Toutefois certaines œuvres peuvent prêter à confusion, ou volontairement représenter les deux moments de la vie (ou de la mort) du couple.

Lorsque Auguste Rodin représente Le Baiser (initialement intitulé Paolo et Francesca), ce sont les pécheurs qui l’intéressent, et même davantage le péché de luxure[3]. Néanmoins, lorsqu’il intègre le couple à La Porte de l'Enfer, la nature des amants paraît beaucoup moins évidente. La nudité interroge : représente-t-elle symboliquement l’impudeur liée à l’acte interdit des jeunes amants ou la condition des Luxurieux en enfer ? Rodin brouille ainsi volontairement les pistes (sa connaissance de la Divine Comédie n’est plus à prouver) : la nudité évoque la damnation mais le peintre refuse tout élément iconographique s’y rapportant et mieux encore, il représente un événement – le baiser – censé s’être déroulé alors que les deux protagonistes étaient encore vivants.

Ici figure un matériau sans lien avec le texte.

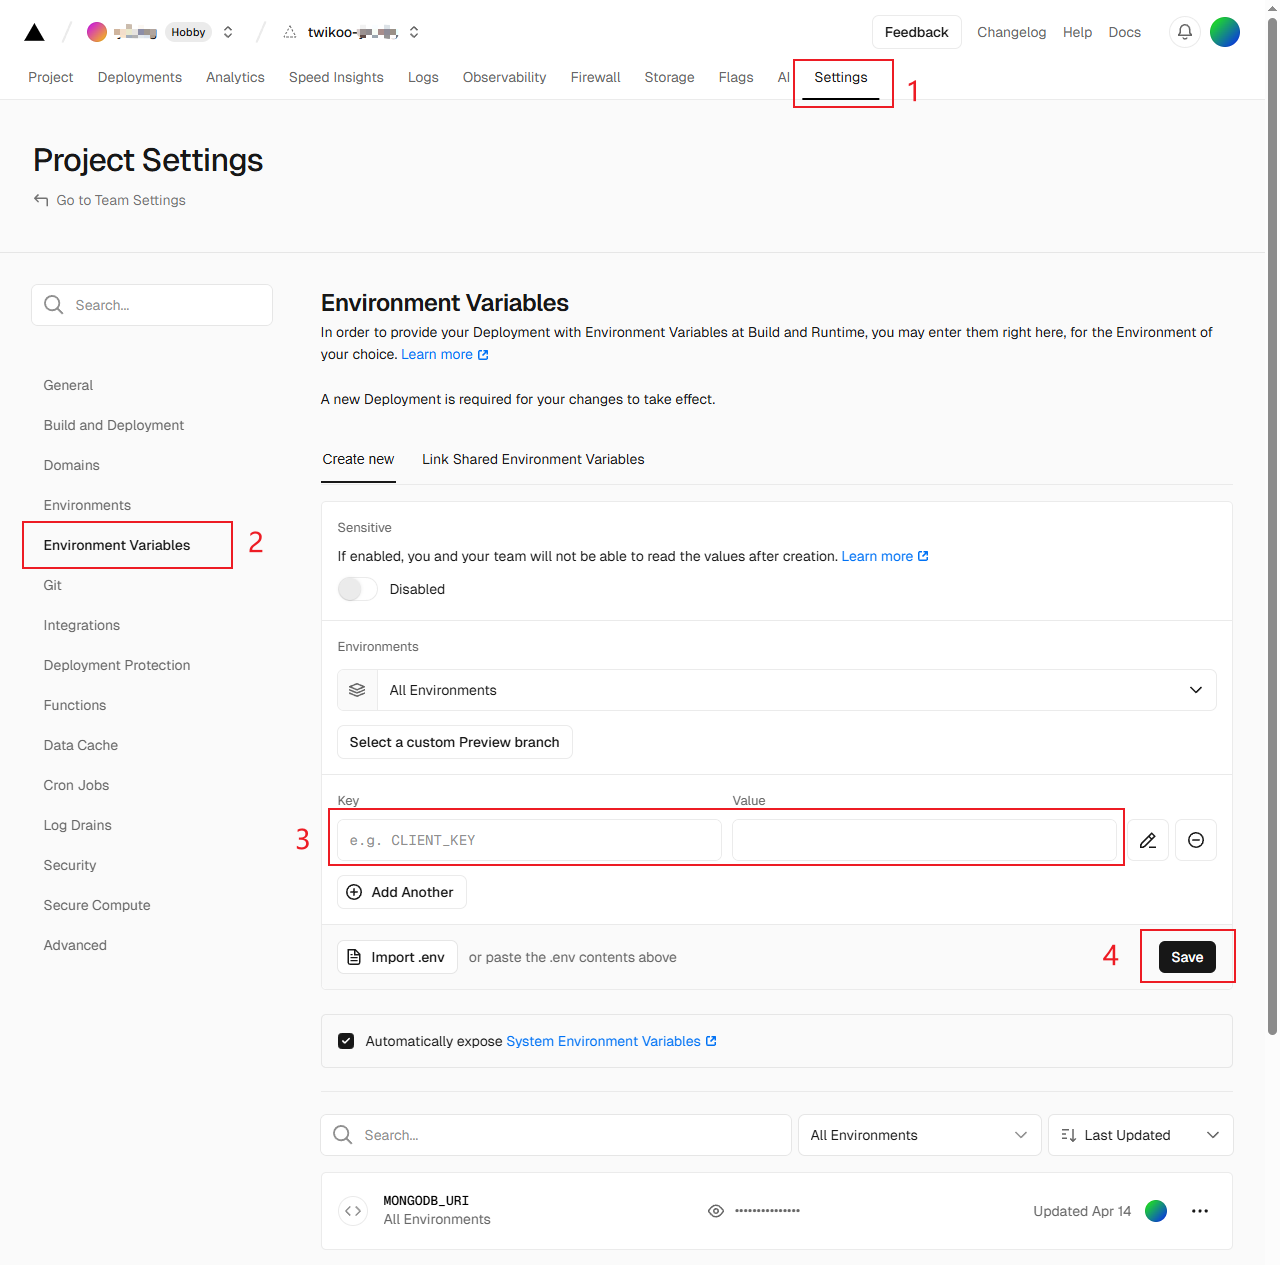Click the Vercel triangle logo
Screen dimensions: 1280x1265
pyautogui.click(x=34, y=32)
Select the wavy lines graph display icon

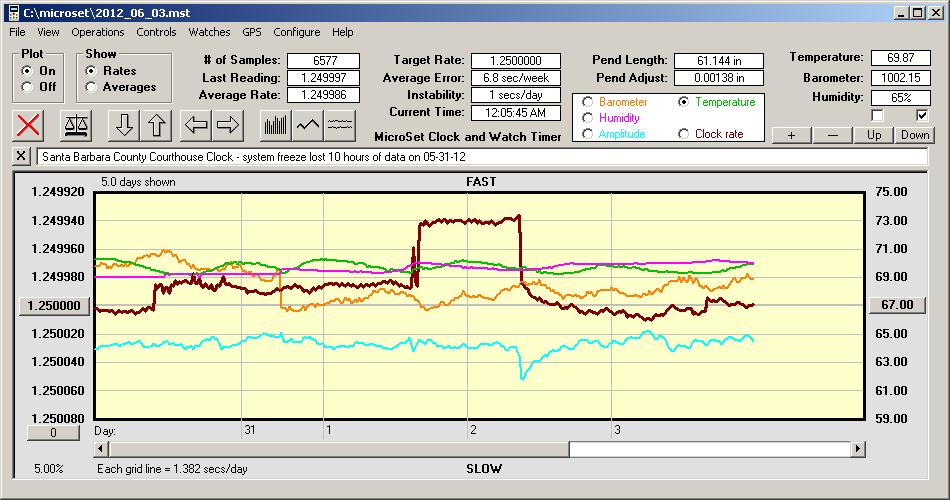tap(341, 125)
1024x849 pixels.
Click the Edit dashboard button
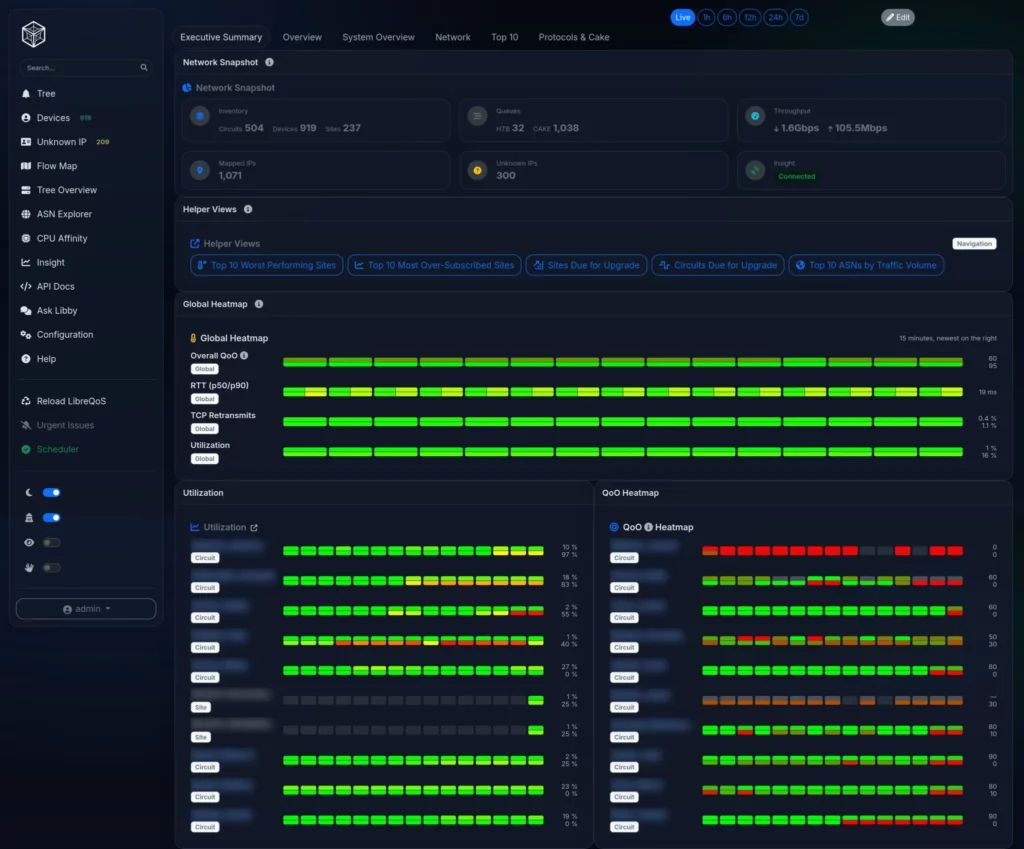(x=897, y=17)
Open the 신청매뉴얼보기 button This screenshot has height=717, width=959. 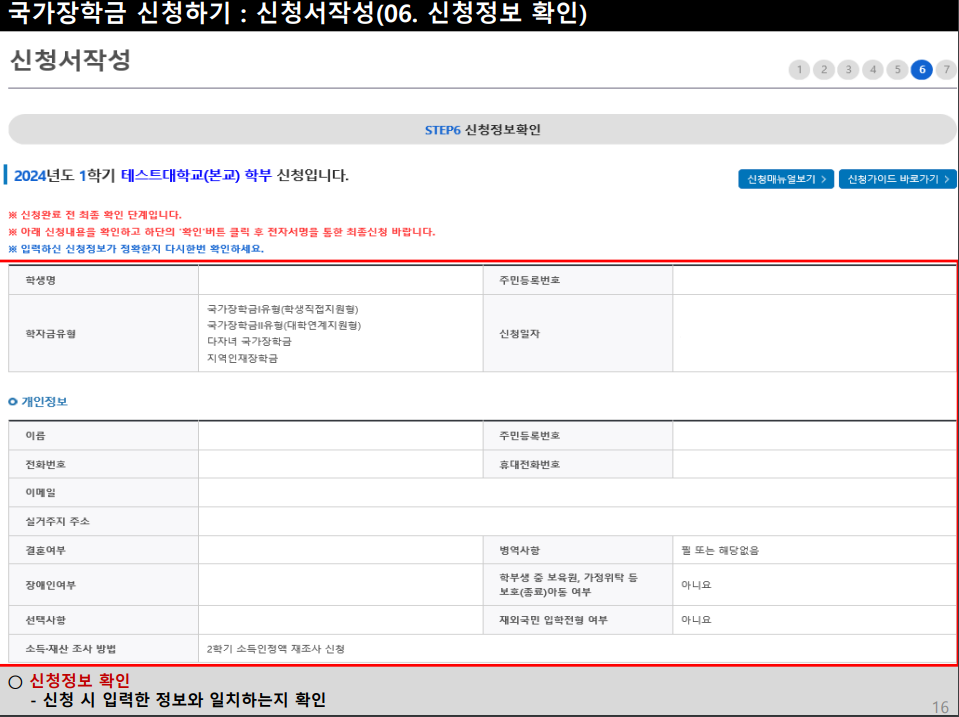pos(785,178)
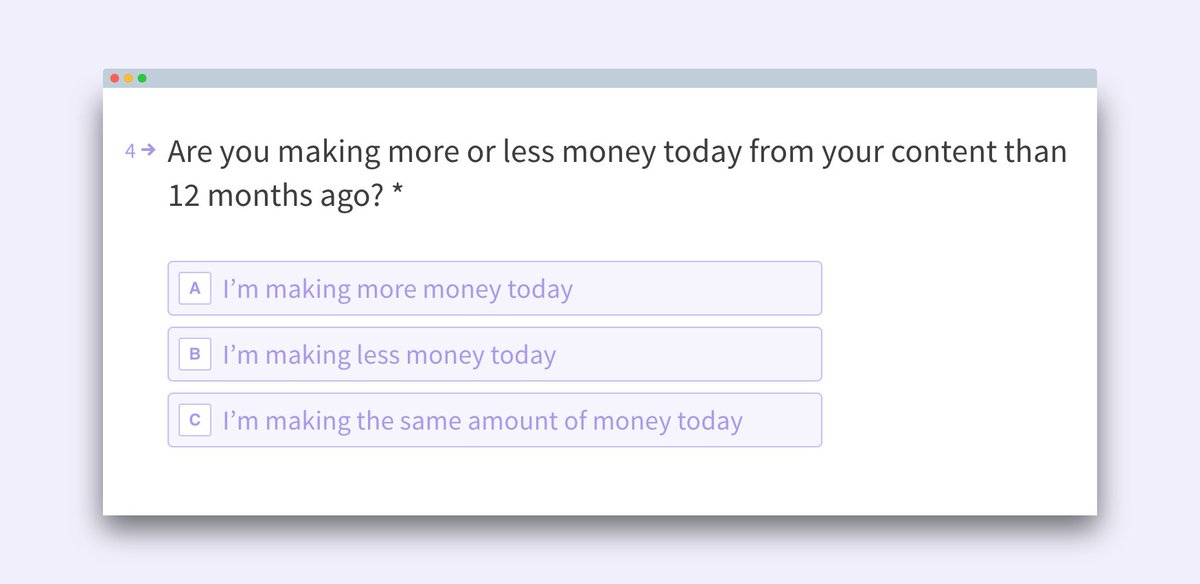Click the required asterisk after the question
Viewport: 1200px width, 584px height.
point(397,197)
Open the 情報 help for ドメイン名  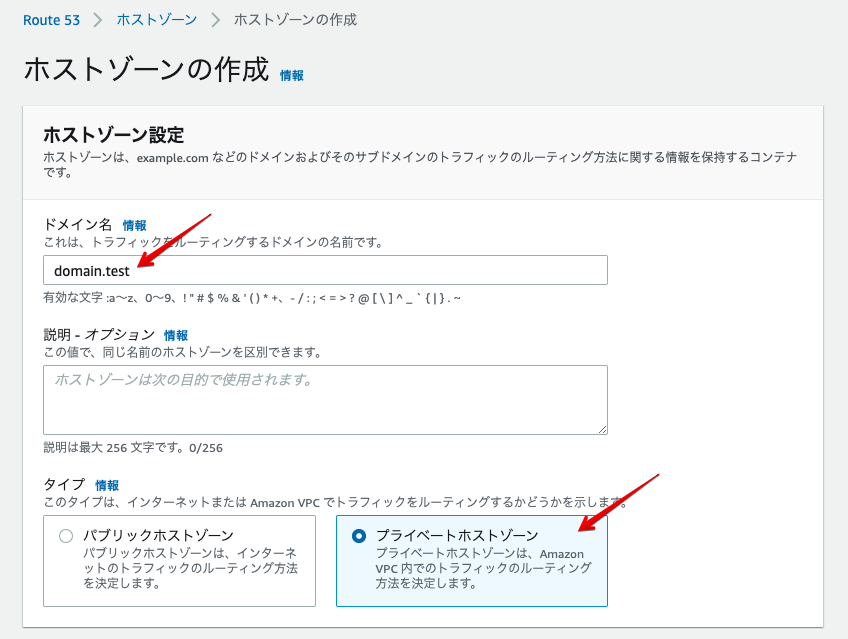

Le péché et la damnation se rejoignent également dans une aquarelle de Dante Gabriel Rossetti[4]. Sous forme de triptyque, deux panneaux encadrent Dante et Virgile. Les scènes sont, au contraire de l’œuvre de Rodin, clairement identifiables grâce à une iconographie dégagée de toute ambigüité. À gauche, dans le château de Gradara, Paolo et Francesca s’embrassent, Lancelot ouvert sur leurs genoux. À droite, tandis qu’une pluie de flammes s’abat sur eux, les amants sont emportés par un tourbillon incessant. La damnation apparaît alors comme la conséquence directe du péché.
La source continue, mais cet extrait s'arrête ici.